According to state Supreme Court records, the election commission staff notified the Hawkins-Walker campaign manager, Andrea Merida, of the challenge and was told she had the “options of filing a sworn written response or appearing at the August 20, 2020 Commission meeting to present evidence contesting Arntsen’s challenge or doing both,” according to a later Supreme Court dissent by Justice Patience Roggensack.
But when Ms. Merida joined the Aug. 20 teleconference meeting of the Elections Commission, she was told that only the evidence previously presented could be considered by the commission and she could not present any new evidence about the dates of Walker’s move. In other words, only the allegations of Arntsen and the commission staff report could be considered.
The Wisconsin Elections Commission is a peculiar body created by the state Legislature four years ago to replace the former Government Accountability Board, which had ired Republican lawmakers who perceived it as favoring Democrats. In its infinite lack of wisdom, the GOP-controlled Legislate set it up with six political appointees — two appointed by the governor, one each by the President of the Senate, the Senate Minority Leader, the Speaker of the Assembly and the Assembly Minority Leader. Instead of political balance, we got political gridlock, with three Republican appointees and three Democrat appointees.
Sure enough, in a contentious hearing with occasional shouting, the Wisconsin Elections Commission deadlocked 3-3 on a succession of votes and declined to put Hawkins and Walker on the Nov. 3 ballot — with Republicans voting to add the Green Party to the ballot and Democrats opposed.
Two weeks later, the Green Party appealed the gridlocked decision to the state Supreme Court, which quickly directed election clerks across the state to hold off printing or sending out absentee ballots until it could look into the issues and collect more information.
Surely, the high court with its 4-3 conservative majority would Elections Commission and order the Green Party candidates to be put on the ballot?
But, no. Stampeded by the thoughts of delaying the mailing of absentee/early ballots, the Supreme Court did not even look at the merits of the case and instead denied the Green Party, faulting it for not filing its petition earlier and concluding “there is insufficient time for this court to grant petitioners any relief that would not also be likely to cause enormous chaos in the election process …”

• [MATERIAL SUPPLIED]
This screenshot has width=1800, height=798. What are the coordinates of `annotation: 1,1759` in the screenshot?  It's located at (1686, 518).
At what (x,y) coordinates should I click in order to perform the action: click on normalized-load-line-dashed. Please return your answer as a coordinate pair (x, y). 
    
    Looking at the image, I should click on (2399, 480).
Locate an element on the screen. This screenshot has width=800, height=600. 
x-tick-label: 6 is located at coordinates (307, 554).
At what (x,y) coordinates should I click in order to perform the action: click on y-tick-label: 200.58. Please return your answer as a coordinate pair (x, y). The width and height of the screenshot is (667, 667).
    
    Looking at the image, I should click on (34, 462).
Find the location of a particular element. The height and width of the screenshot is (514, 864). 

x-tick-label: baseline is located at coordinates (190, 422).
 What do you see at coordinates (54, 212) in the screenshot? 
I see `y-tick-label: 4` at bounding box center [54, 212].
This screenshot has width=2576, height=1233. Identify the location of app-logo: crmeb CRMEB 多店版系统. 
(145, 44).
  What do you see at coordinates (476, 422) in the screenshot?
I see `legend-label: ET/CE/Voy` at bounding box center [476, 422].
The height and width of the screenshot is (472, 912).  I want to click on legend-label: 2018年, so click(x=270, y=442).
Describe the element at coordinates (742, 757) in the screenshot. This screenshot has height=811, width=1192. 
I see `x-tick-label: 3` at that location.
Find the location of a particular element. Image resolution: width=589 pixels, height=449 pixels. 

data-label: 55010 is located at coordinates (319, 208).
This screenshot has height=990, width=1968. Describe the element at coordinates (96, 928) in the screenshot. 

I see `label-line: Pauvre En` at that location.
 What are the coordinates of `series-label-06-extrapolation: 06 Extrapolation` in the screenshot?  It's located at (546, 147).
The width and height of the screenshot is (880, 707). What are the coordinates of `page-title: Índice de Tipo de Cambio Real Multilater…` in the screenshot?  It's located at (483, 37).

• [WHAT THE TASK ASKS] Write the next part of the passage about the Green Party's effort to get on Wisconsin's 2020 ballot, beginning after its final sentence. The records were drawn from a separate source.

• [ANSWER TO THE PROBLEM]
The surprise 4-3 vote came after Justice Brian Hagedorn, a former legal counsel to then Gov. Scott Walker, voted with liberals. The ruling drew wrath from other high court justices who said the Elections Commission had acted unlawfully and suppressed the rights of voters to choose Green Party candidates.
“Today this court abdicates is responsibility to correct ballot error and does so without explaining its reasoning in a full legal opinion,” one dissent said, “Instead, the court issues a perfunctory order in perhaps one of the most important cases in a judicial lifetime.”
We concur.
Another dissent dismissed the high court majority’s “made-up standard of ‘it is too late’ in order to deny ballot access and limit voter choice” and noted that the high court had previously directed that Ralph Nader and Peter Camejo be added to the November ballot on Sept. 30, 2004, “notably weeks later than what the court here considers too late.”
The byzantine actions of the Wisconsin Elections Commission point to the need for reform and a less political makeup. We get no justice, fairness or equity in our elections when partisan commissioners are focused on the political end-game. The high court only compounded the dysfunction of the Elections Commission by being stamped into a hasty decision.
The Green Party never got its day in court — either before the commission or the high court. That is a travesty and an affront to all voters in the state.
We can only hope there is a clear winner in the November elections in the state — otherwise Wisconsin’s actions may be revisited and held up to withering scrutiny before the rest of the country.